Stats Engines release — April 2026

A vs B's biggest statistical update yet. Three engines, full per-experiment configurability, retrospective and side-by-side comparison views, pre-registered analysis plans, layered peek protection, and a handful of polish features (ROPE, A/A validation, engine-aware health score). This page summarises what shipped and links into the deeper reference docs for each capability.

Anyone running A/B tests in A vs B — whether through the Web Experimentation builder or feature-flag A/B Test rules. The new defaults preserve previous behaviour (Bayesian engine, Auto variance reduction); none of this requires action to adopt.

Three engines, fully configurable

A vs B used to ship a single Bayesian engine. The release adds two more, all selectable per project, per experiment, and per feature-flag rule:

Bayesian(default, unchanged) — reports probability-to-beat-control and credible intervals. Forgiving of mid-experiment peeks.
Frequentist— classical p-values and confidence intervals. Declares significance at the alpha level you set, after the pre-declared sample size is reached.
Sequential— always-valid inference (asymptotic confidence sequences, the AsympCS method Netflix runs in production).

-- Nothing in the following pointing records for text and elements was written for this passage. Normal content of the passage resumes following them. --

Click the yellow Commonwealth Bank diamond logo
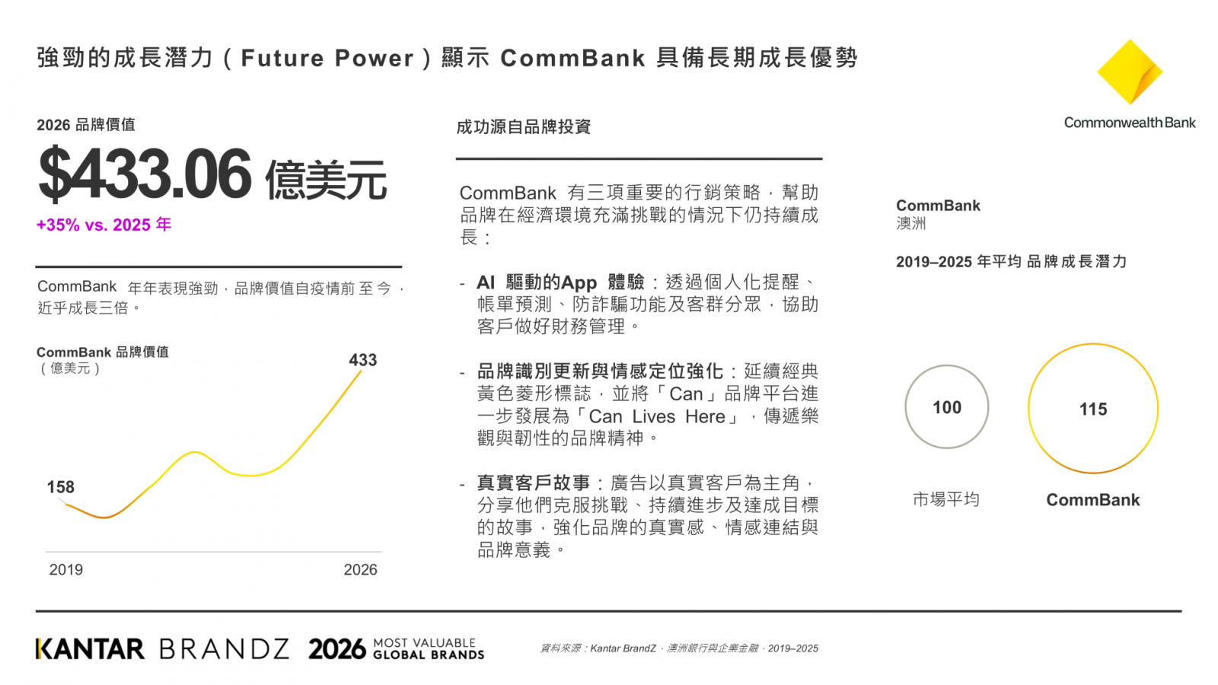[x=1130, y=72]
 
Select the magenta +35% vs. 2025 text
[x=104, y=225]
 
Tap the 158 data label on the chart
[x=60, y=486]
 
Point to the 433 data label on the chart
[x=362, y=360]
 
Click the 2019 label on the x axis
[x=65, y=570]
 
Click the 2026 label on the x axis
[x=361, y=570]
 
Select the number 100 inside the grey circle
[x=947, y=407]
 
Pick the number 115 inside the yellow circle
[x=1093, y=409]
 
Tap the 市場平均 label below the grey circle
[x=946, y=499]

Peek as often as you like, stop early when the evidence is in.

Per-experiment statistical configurability

Every analysis option that previously lived only at the project level can now be overridden per experiment (and per flag rule) before launch:

Custom alpha / confidence / Bayesian threshold— one numeric field that reads as 95% confidence, α = 0.05, or 95% chance-to-beat depending on the engine you picked.
Multiple-comparison correction (MCC) for Frequentist experiments with more than two variations: Bonferroni (default), Holm-Bonferroni, Benjamini-Hochberg (FDR), Tiered Bonferroni (no correction on the primary metric, Bonferroni on secondaries), or None.
ROPE (Region of Practical Equivalence)for Bayesian experiments — declare what counts as a meaningful difference, not just any difference. Optional per-experiment field.
Variance reduction (CUPED)— unchanged, but now overridable per experiment alongside the engine.

Sample-size calculator — three modes

The sample-size calculator now ships in three engine-aware modes:

Fixed-horizon— baseline, MDE, alpha, power, daily traffic → required sample size and estimated duration.
Power calculator— sample size, MDE → achieved power. Useful for sanity-checking how confident you can be in a null result.
Duration estimator— daily traffic, MDE → estimated calendar duration to hit the target.

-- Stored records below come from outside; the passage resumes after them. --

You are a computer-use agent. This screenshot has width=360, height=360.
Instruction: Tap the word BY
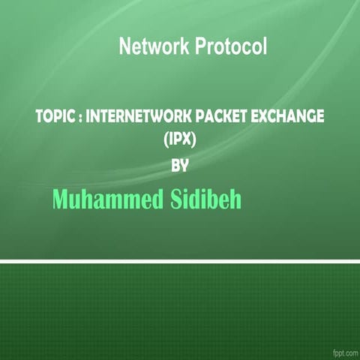180,166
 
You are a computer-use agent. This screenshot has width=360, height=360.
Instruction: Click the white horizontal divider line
180,261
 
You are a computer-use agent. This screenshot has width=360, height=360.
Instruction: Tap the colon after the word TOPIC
77,118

Explore-under and Compare-engines views

The Results page has two new affordances for re-rendering the same experiment under a different engine:

Explore under— a dropdown that re-renders the analysis under Bayesian, Frequentist, or Sequential. Clearly labelled as exploratory; the official engine (locked at launch) is unchanged.
Compare engines— a side-by-side view of all three outputs in one pane. Makes disagreement between methods visible.

Both work for any past or present experiment, because A vs B already stores raw per-visitor exposures and events. Read more: Comparing engines.

Pre-registered analysis plans

Before launching an experiment, the creator can declare the primary metric, guardrail metrics, secondary metrics, engine, alpha, MCC method, target sample size, and target duration. Once the experiment launches, the plan is sealed— any mid-flight change creates an amendment record visible in the audit trail. The Results page shows which metrics were pre-registered vs added after launch.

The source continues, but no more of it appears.